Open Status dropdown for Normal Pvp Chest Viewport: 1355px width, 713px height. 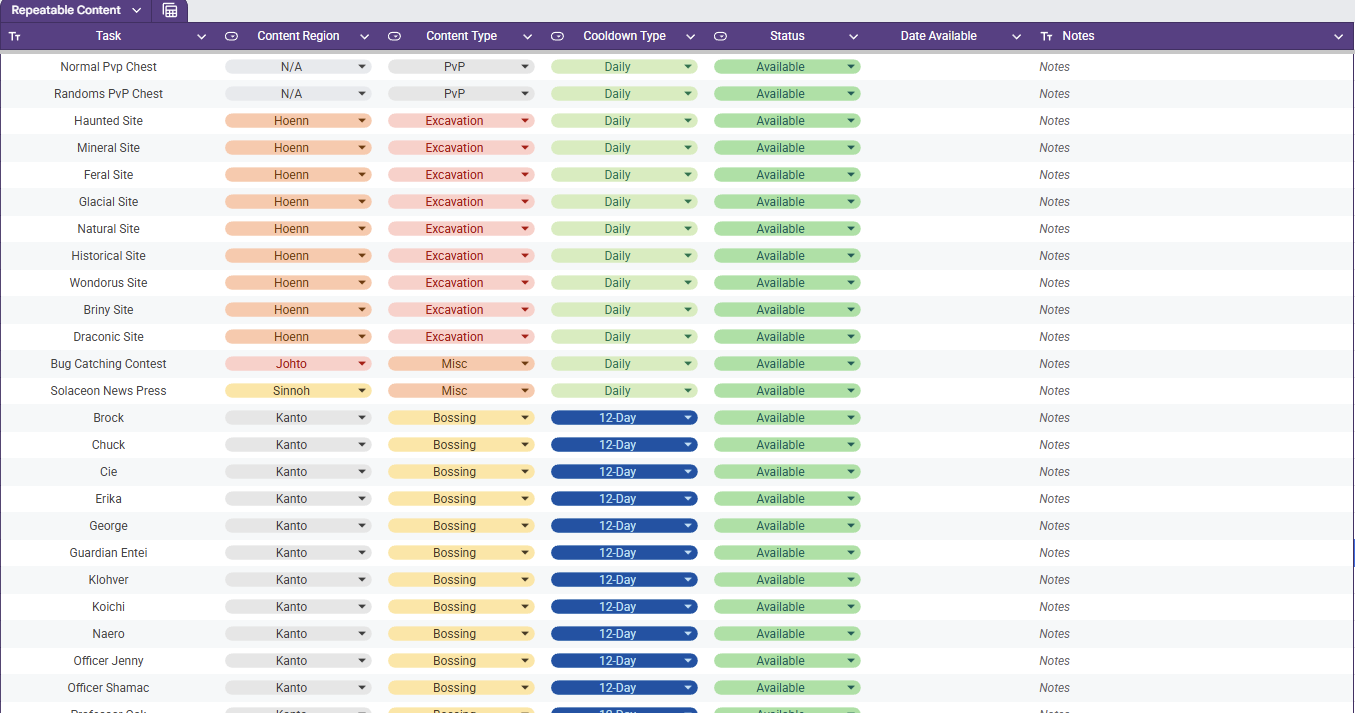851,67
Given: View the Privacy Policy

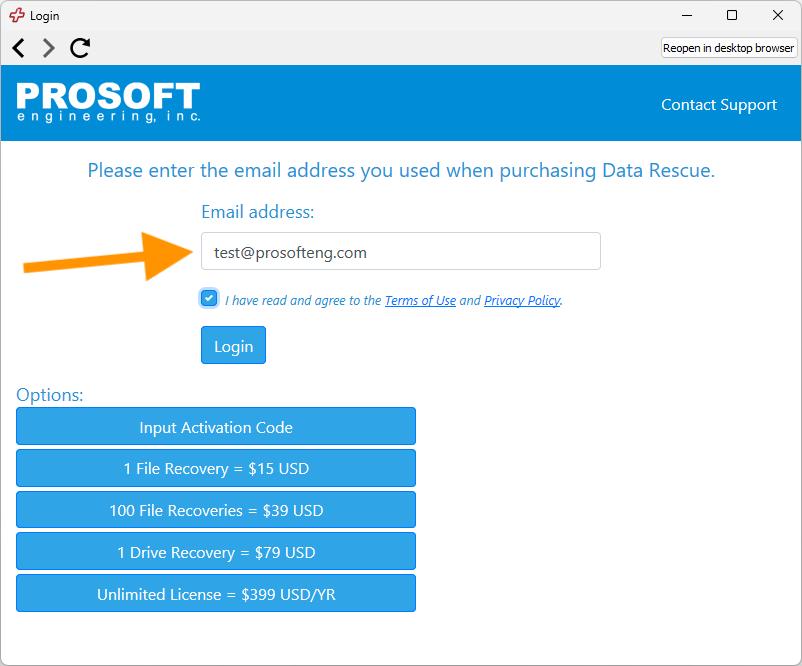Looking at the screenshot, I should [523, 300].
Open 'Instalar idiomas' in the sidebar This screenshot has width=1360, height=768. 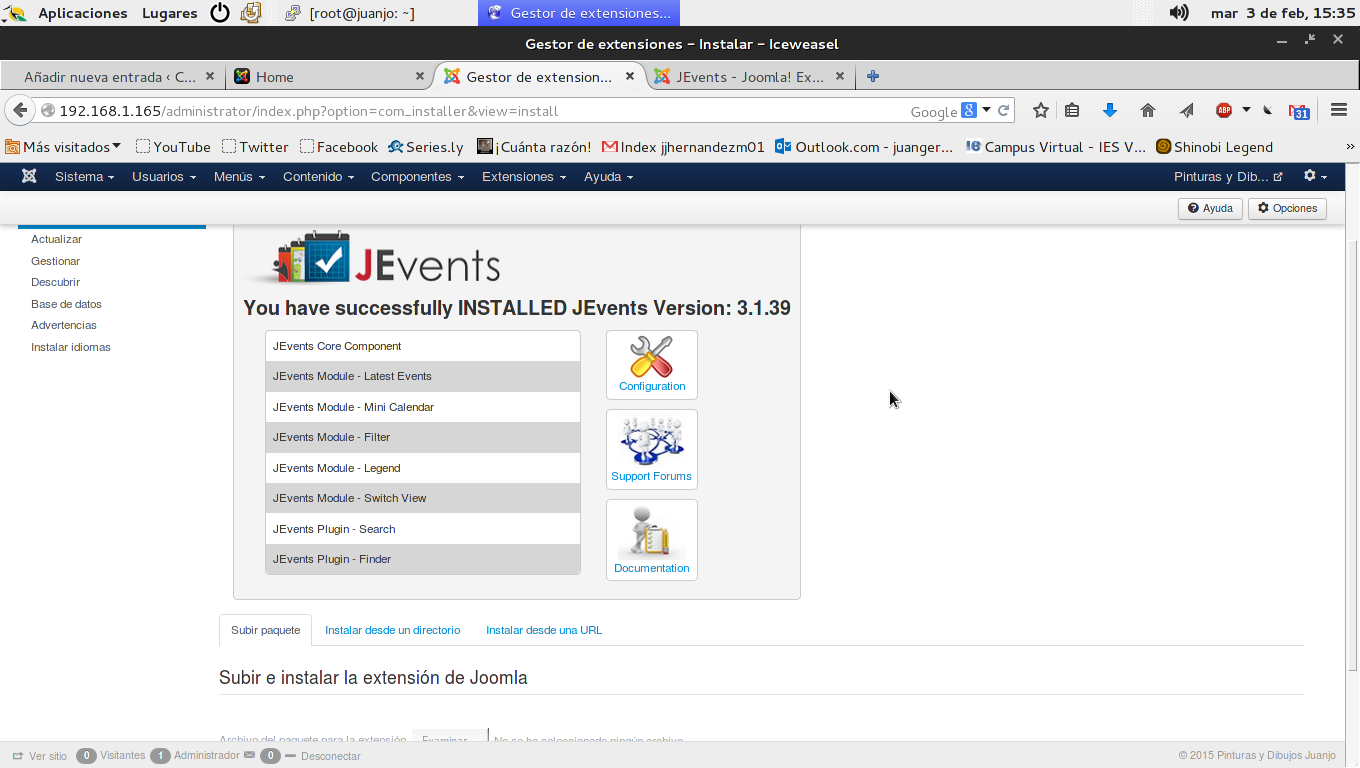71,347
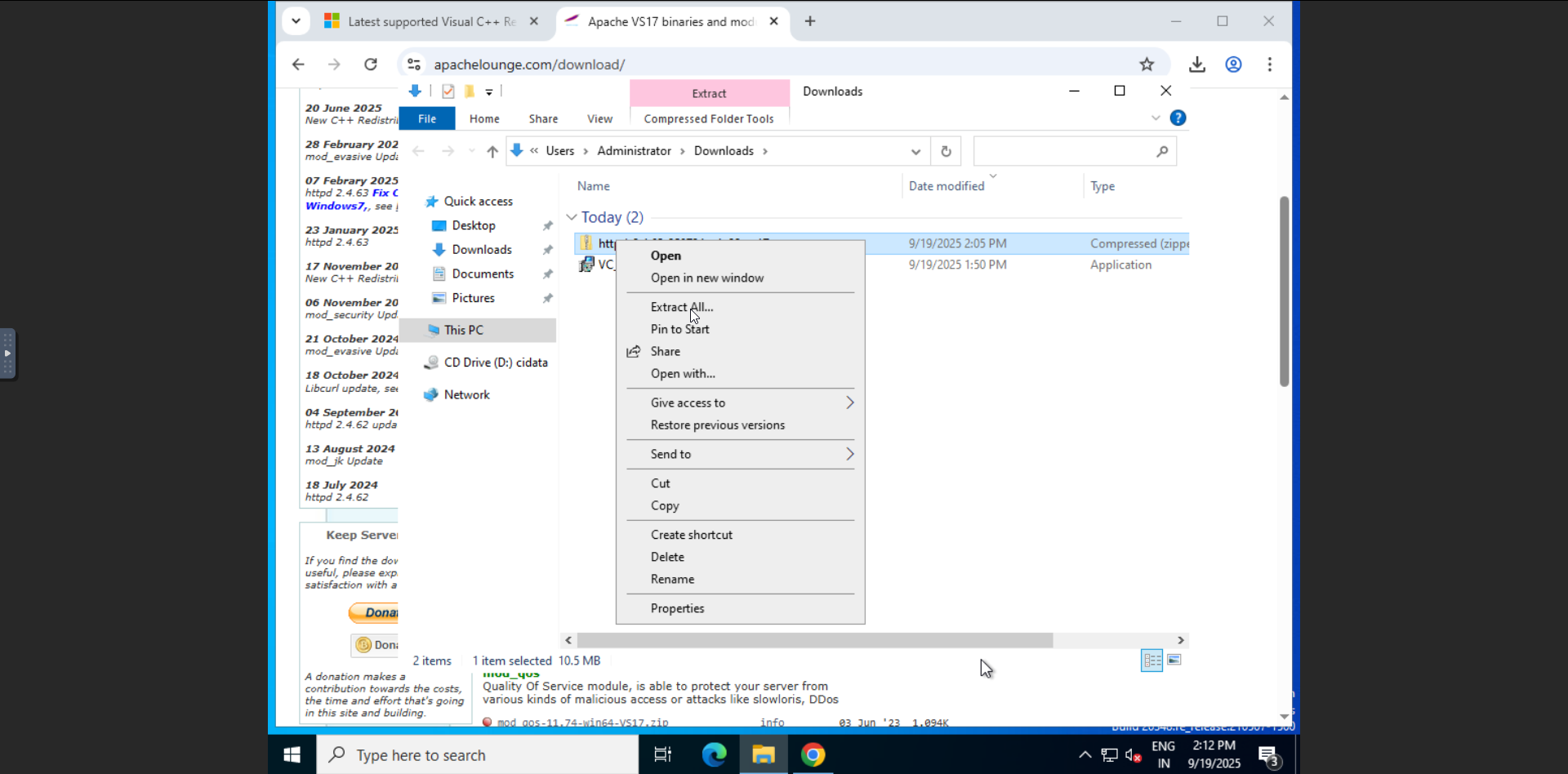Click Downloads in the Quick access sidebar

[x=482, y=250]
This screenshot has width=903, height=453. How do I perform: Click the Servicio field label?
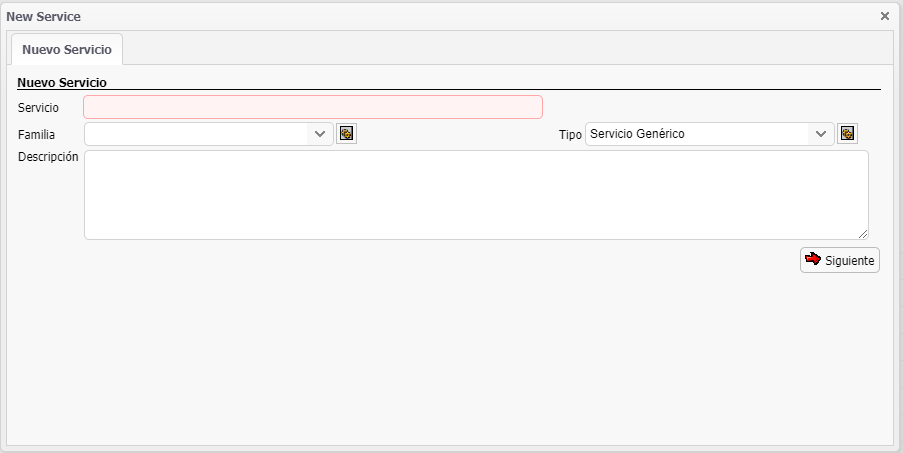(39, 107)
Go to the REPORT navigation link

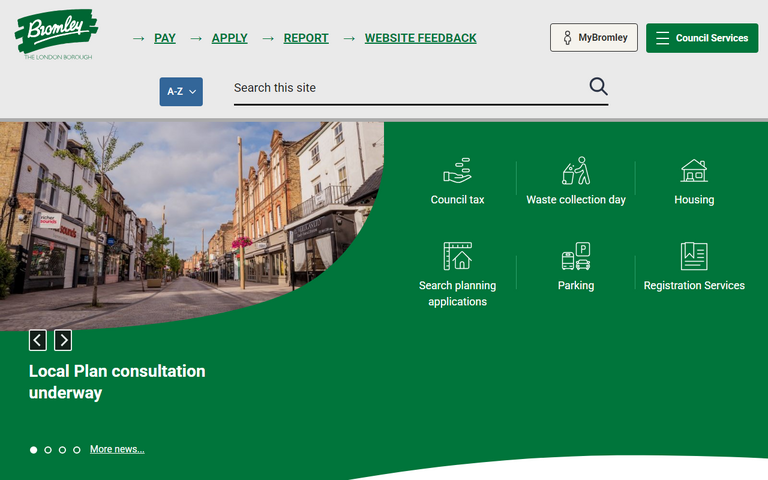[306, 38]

**WHAT YOU HAVE TO DO**
Leave every picture out and return exactly the lines from the one holding "This screenshot has width=903, height=453." through the end of the records above, both ends included, and nothing more.

**SOLUTION TO THIS PROBLEM**
This screenshot has width=903, height=453. How do I perform: Click the Servicio field label?
(39, 107)
Go to the REPORT navigation link

[306, 38]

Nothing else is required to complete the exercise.